String of car bombs kill 43

AT least 43 people were killed and another 89 injured yesterday in three car bomb attacks near a bus station and hospital in Baghdad.

String of car bombs kill 43

They were the deadliest attacks in Iraq's capital in weeks. Survivors searched through charred buses and cars for signs of friends and relatives.

A suicide car bomber targeting policemen detonated his vehicle outside the Nahda bus station in central Baghdad, one of the city's major transit points, the US military said.

A second car exploded inside the station car park near buses that carry passengers to Amarah and Basra, Shi'ite-dominated cities.

It was deadliest series of single-day suicide bombings in Baghdad in weeks, although suicide attacks with far lower death tolls occur here regularly.

One US soldier was killed yesterday when a roadside bomb exploded near his patrol in south-west Baghdad and another was killed on Monday in an insurgent attack in northern Iraq.

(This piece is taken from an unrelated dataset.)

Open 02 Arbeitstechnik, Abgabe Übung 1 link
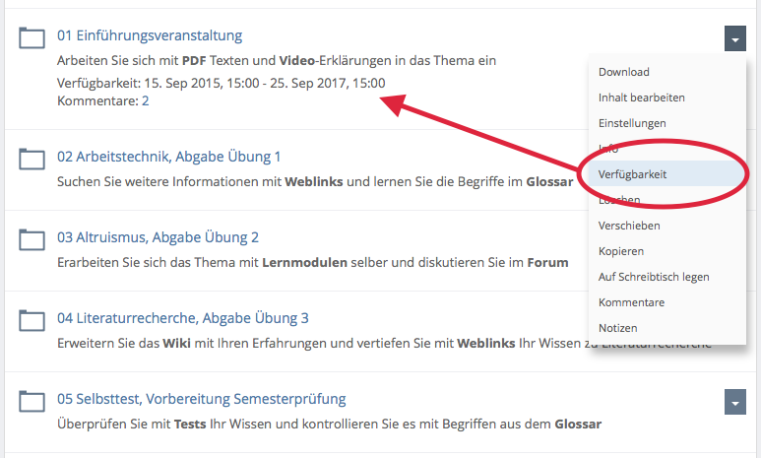Viewport: 761px width, 458px height. click(x=168, y=157)
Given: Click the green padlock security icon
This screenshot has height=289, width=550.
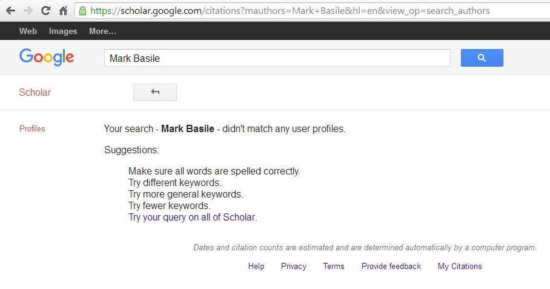Looking at the screenshot, I should [83, 10].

The latest attacks in the capital occurred shortly before Iraqi leaders started a meeting to try to finish the new constitution. A Shi'ite negotiator, Khalid al-Attiyah, said talks were going so well that the document might be ready for parliament any day now.

The blasts left several mutilated bodies strewn across the station car park and a large plume of black smoke visible throughout the capital as many travelled to work. Over a dozen cars and at least two buses were destroyed, leaving only rows of seat frames inside a bare metal hull.

A second suicide bomber exploded his vehicle near the Kindi Hospital about a half-hour later as many of the wounded were arriving for treatment, police said.

"This particular incident, where terrorists deliberately target civilians, emergency responders and hospitals, defines crimes against

humanity period. The Iraqi people have seen once again that the terrorists have no regard for human life," said Colonel Joseph DiSalvo, commander of 2nd Brigade Combat Team, 3rd Infantry Division.

Shortly after the explosion, four suspects were detained at the bus station on suspicion of being involved in the attacks, the Transportation Ministry said.

Elsewhere, six new Iraqi soldier recruits were killed execution-style after gunmen stopped their minibus near Hawija, 48 kilometres south-west of Kirkuk.

Meanwhile, a roadside bomb was defused close to the Imam Hussein shrine in the holy Shi'ite city of Karbala.

The shrine is one of the holiest sites in the country for Shi'ite Muslims.

Iraqi's leaders resumed negotiations on the draft constitution yesterday.

Late on Monday, Iraq's parliament was forced to grant itself a week-long extension when leaders could not agree on the document.

One of the stumbling blocks was Kurdish demands for self-determination, which would give them the right to secede.

Yesterday, Kurdish leaders said they had no plans to break away from Iraq even through they wanted the right enshrined in the constitution.